Trails and trials of the writer who walks
It was certainly the right weather to ‘road test’ my new sleeping bag before trying any long treks. For what I paid for it, I could have bought a bed complete with mattress and duvet set. But that would have required a somewhat larger stuff sack.
The reason for this outrageous expenditure was the failure of my ultra lightweight single season sleeping bag to provide any comfort at all, even in July. I call that a ‘no season’ bag, unless there was a maximum latitude restriction somewhere in the small print. Despite adding a microfibre liner and a silk liner the following year, my nights during official British summertime were still cold and sleepless with instant soup being brewed up during the wee small hours. (You know why they’re called the ‘wee’ small hours, don’t you?)
So I went for the Big One: the Western Mountaineering Ultralite, with a comfort zone down to -5 (so they say) but weighing around 800g (most of which is in the price tag – roughly the same amount as a month’s utility bills).
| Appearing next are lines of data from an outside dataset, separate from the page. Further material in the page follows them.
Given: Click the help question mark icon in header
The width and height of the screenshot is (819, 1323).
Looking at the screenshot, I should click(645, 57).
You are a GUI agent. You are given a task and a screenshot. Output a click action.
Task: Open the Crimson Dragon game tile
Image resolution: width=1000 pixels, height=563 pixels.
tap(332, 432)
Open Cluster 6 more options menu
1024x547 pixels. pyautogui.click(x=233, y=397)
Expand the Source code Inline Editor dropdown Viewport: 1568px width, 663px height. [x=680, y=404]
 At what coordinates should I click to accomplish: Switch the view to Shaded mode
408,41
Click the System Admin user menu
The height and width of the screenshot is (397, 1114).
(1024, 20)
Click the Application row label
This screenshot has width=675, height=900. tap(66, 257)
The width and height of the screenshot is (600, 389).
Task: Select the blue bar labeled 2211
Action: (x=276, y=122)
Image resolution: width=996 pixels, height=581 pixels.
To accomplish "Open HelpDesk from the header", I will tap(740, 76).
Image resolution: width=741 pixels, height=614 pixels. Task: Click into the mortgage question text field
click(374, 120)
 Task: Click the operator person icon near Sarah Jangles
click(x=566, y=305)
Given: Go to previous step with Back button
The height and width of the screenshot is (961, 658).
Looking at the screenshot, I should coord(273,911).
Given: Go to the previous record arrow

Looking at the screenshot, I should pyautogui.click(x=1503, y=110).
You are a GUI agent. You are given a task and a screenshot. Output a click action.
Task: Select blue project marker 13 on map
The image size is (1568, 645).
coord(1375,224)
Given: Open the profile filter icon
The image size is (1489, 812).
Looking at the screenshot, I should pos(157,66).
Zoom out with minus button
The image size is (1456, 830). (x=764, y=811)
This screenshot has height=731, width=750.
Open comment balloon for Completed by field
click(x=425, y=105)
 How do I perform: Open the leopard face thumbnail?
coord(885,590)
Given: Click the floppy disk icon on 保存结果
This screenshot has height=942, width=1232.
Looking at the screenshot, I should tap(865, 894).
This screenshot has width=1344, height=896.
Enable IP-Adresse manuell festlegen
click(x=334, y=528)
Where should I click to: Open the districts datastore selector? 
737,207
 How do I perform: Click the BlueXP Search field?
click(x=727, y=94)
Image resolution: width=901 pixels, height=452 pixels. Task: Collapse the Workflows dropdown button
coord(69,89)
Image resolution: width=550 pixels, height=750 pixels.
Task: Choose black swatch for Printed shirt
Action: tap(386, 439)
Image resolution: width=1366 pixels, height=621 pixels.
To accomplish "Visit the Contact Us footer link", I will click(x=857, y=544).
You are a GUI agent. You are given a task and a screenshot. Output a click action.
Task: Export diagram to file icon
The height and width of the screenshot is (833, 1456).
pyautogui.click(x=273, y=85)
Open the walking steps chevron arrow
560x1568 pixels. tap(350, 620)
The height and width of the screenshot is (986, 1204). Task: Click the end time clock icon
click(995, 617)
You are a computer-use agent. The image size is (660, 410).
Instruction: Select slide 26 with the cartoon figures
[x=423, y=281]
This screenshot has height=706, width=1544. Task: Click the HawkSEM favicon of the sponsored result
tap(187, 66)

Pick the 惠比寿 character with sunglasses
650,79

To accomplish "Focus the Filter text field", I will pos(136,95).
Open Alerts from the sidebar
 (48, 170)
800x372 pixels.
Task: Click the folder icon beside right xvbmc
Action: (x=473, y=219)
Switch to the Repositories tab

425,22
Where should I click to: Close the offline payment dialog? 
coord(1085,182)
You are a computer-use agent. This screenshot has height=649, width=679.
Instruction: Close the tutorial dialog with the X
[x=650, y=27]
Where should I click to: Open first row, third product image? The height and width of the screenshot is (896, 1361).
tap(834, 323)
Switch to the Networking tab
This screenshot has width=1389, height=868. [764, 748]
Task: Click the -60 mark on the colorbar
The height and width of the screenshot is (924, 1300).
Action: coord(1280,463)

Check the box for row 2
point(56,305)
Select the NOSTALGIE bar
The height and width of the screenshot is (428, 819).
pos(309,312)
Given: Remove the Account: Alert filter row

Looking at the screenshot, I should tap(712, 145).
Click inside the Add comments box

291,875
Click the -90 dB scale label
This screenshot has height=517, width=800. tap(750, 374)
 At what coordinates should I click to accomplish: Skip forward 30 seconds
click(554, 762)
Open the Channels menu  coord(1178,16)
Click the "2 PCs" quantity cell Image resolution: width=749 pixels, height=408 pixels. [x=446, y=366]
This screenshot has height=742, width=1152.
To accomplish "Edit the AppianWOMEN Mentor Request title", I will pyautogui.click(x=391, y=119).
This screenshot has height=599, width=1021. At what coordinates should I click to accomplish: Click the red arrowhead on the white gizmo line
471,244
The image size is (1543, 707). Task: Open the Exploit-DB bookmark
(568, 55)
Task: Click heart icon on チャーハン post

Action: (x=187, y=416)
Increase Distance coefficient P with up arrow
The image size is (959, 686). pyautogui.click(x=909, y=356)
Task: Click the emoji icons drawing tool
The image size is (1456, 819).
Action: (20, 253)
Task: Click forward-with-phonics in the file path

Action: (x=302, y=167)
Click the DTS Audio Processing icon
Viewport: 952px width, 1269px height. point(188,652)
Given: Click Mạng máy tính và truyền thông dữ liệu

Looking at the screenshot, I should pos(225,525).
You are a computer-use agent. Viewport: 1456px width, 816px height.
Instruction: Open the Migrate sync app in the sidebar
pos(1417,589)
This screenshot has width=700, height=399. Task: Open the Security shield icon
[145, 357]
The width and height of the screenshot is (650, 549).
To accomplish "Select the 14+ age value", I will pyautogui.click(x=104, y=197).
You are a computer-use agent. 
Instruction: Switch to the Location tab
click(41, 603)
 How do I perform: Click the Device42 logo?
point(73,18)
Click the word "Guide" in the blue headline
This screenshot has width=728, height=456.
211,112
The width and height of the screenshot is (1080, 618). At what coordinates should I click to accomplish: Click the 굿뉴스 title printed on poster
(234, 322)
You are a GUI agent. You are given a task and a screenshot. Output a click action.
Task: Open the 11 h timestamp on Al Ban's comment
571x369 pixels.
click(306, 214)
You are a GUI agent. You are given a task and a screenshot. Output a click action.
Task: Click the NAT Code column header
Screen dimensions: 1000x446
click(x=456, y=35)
I was going to test it by sleeping in the garden until a friend wondered aloud if I had become so unhinged by the fairly recent loss of my husband that I felt compelled to sleep with his ashes (which were scattered in the garden). Good point. I didn’t want the neighbours calling up social services.
So where was the nearest campsite open in March? Clitheroe. Pleasantly located between the castle and the River Ribble, and a short drive which only took me to track 10 on my Vivaldi Four Seasons. Plus there was Pendle Hill to climb the next day. It’s one of those local beauty spots that everyone’s been dragged to during their childhood and takes for granted. Not being a Lancashire native, I’m the only person I know who’s never climbed it. Right then. Two nights on the Ribble Riviera and an expedition up Pendle Hill.
The temperature dropped to zero and I was so warm in my bag, I had to remove my fleece during the night. Sorted.